Los Angeles has the biggest homeless population of any U.S. city today and spends proportionally less on the problem than New York, Boston, Chicago and Seattle, according to Michael Dear, one of the consortium’s founders and a University of Southern California professor. There are more than 90,000 homeless people countywide and current policies will not end homelessness, he added.
“Our goals must aim to stop the manufacture of homelessness; close off the flow of homeless people to the streets of Skid Row; and assist those already homeless to get off the streets permanently,” the petition states.
Dear, geography professor at the USC College of Letters, Arts & Sciences, and
Jennifer Wolch, director of the USC Center for Sustainable Cities at the College, teamed with UCLA law professor Gary Blasi, Paul Tepper, director of the Weingart Development Corporation, Dan Flaming of the Economic Roundtable and RAND’s Paul Koegel to create a plan to end homelessness in Los Angeles.
Los Angeles, according to the petition, needs to take five steps to solve the homeless problem:
* Help homeless people by giving them a share of public-sector jobs , such as tree planting or highway construction. The program could be paid for with some of the infrastructure bond money approved in November.
* Ensure public assistance is enough to pay for lodging. General relief, the last-resort L.A. County program for unemployed and disabled people, amounts to $221 a month * the same as it was 25 years ago. Many county dollars could be saved if agencies helped the homeless obtain the federal Social Security benefits and veterans' disability payments they are entitled to.
* Provide affordable housing and services for the homeless, not just emergency shelters. This would be a bargain compared with the cost of putting people in jails, hospitals and shelters. In Los Angeles, a night in supportive housing costs about $30, compared to $37 in a shelter, $64 in jail, $85 in prison, $607 in a mental hospital and $1,474 in a general hospital.
* Stop the flow of homeless people into Skid Row. Other cities must scrap zoning restrictions that allow some neighborhoods to keep out low-income housing and essential public services. Support laws that would require cities to include emergency shelters and special-needs facilities in their general plans.

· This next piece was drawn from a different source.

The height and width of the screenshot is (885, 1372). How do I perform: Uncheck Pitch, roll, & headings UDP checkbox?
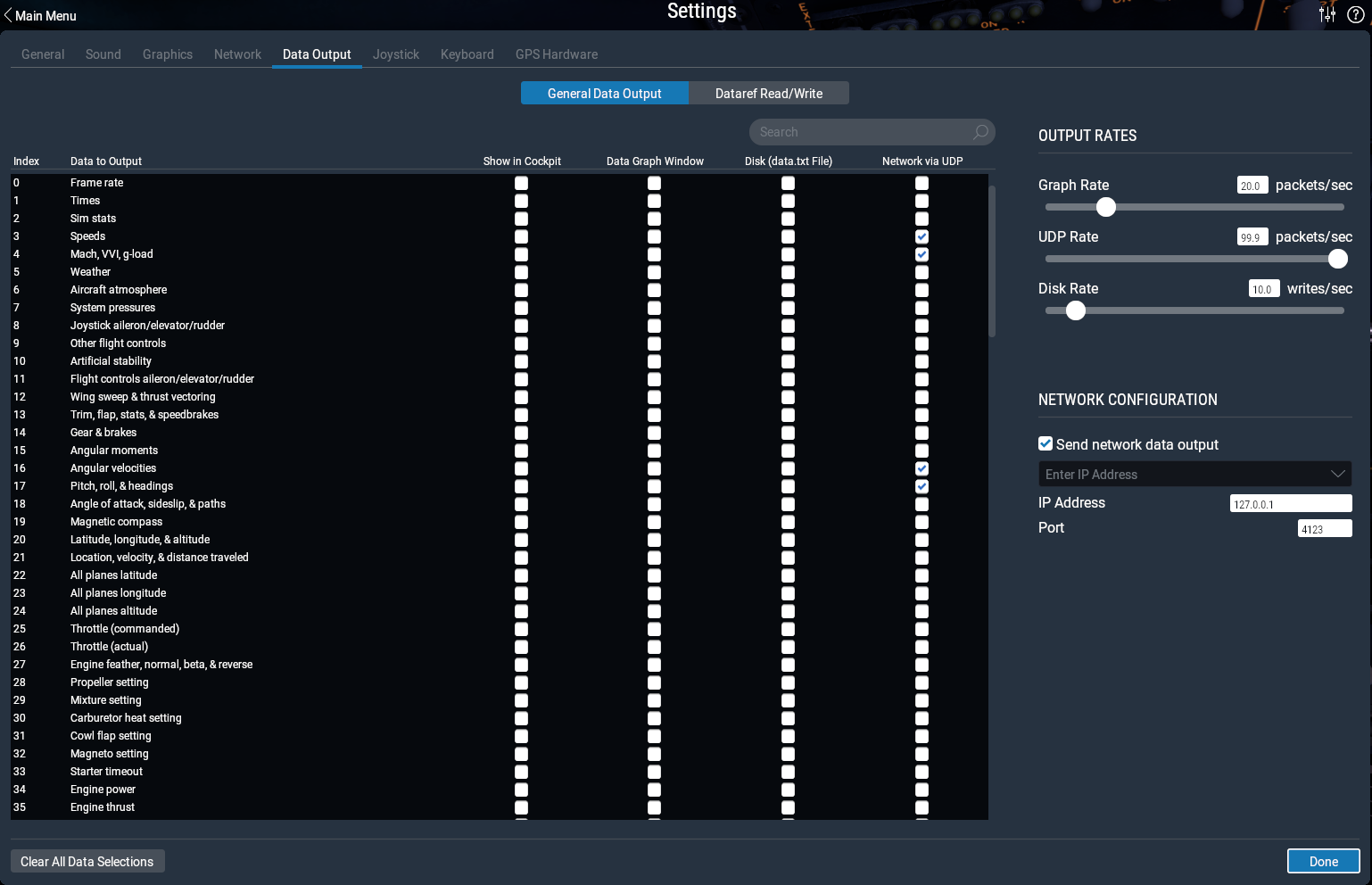click(x=922, y=486)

* Spend the political capital necessary to end homelessness. Long-established divisions of political authority cannot be used as an excuse for inaction. It’s time that L.A. Mayor Antonio Villaraigosa, the City Council and the County Board of Supervisors chaired by Zev Yaroslavsky found the money and political will to end homelessness.
Until these actions are undertaken, the existing supply of shelter beds in Skid Row must be preserved and maintained, the petition states.
In 2005, the city of Los Angeles spent less than $1 per capita to address homelessness, (compared to $3 in Chicago, $8 in Boston, and $13 in Seattle). In L.A. County overall, local jurisdictions using local, state, and federal funds as well as private sources spend about $600 million annually. The annual cost of sheltering and sustaining every homeless person in Los Angeles County could be approximately $1.5 billion.
New York City spends $1.7 billion each year on services and housing for its much smaller homeless population, driven in part by the realization that not providing supportive housing and services to homeless people is expensive. The rapid construction of affordable and supportive housing there has reduced the homeless population to such an extent that the city’s largest shelter, with 1,000 beds, will be closed in June.
“We can afford to end homelessness,” Dear said.